I did my marathon about 8 weeks ago. It went incredible well and due to the preparation we had done it to some extent was a non-event. The day was beautiful and we ended up running it 30 mins faster than we had planned although I had a lot of energy left at the finishing line. I was not the least sore afterwards and went to a bikram yoga class the day after and was back to running again 2 days later.
So after proving to myself that my body could do a marathon again - comfortably and without injury - I decided that my new goals was going to be to cut my pace my 2 mins/mile by next year.
I ran a 10 mile race about a month ago where I wanted to see if I could keep my new goal pace for that short of a distance. The good news is that I could, the bad news is that I as a result of pushing myself that much developed a hamstring pull that does not seem to get better.

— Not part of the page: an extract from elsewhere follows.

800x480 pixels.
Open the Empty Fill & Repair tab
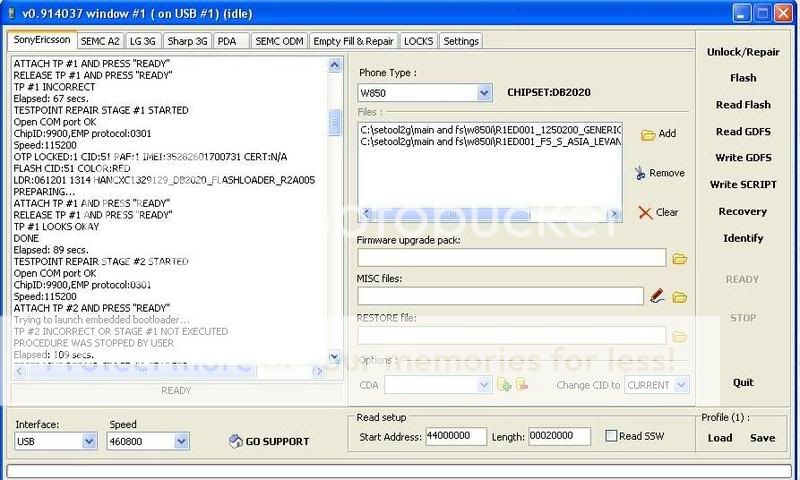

Stupid me, its only pain right, contiuned to run aftet this but for the last 2 weeks I have not been able to do any running which is a huge disappointment. Instead I've been working out with my trainer twice a week and due to travelling for work, other than a few times of running on the treadmill that is pretty much it as far as excersise goes. I did try to run with my group 2 weeks ago but that hurt to much. THis last weekend I instead went on a 10 mile hike which ended up probably not being a very smart idea either as the pain since then has increased.
I am going to see a PT office today that specializes in athlete injuries and I hope that they have some good news for me as far as helping me get back to running.

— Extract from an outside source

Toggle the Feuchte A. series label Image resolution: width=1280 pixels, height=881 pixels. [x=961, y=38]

I have signed up for both the San Francisco Marathon on August and the Nike Womens Marathon on October and I don't want to miss them.
The hardest part is really not being able to stick to my daily excersise routine as it really provides me with both emotional and phsycial satisfaction - so keep your fingers crossed that the Physial Therapist is a miracle worker.
So, this week I'm doing my marathon. I am looking forward to the excitement that tends to surround events like this. I am completely injury free with no pain point anywhere and based on the fact that I already did 26.2 miles a few weeks ago thre is no question in my mind that I can do it. I hate it when people ask me if I have a time goal as my goal is of a very different kind. I want to be the one who has the biggest smile when crossing the finishing line and knowing right away that I can't wait to do another one. I have already started thinking about it and there is one in Eugene coming up soon.
The Fetish Ball and Club Enslaved is coming up shortly. I have not been to a livestyle event for ages as I have not felt like it as I only enjoy those kind of activities if I am going with a partner. It would have been nice to have someone who looks great it fetish wear and who is creative enough and have the means to put together a spectacular costume. Oh well, just another thing to wish for ;)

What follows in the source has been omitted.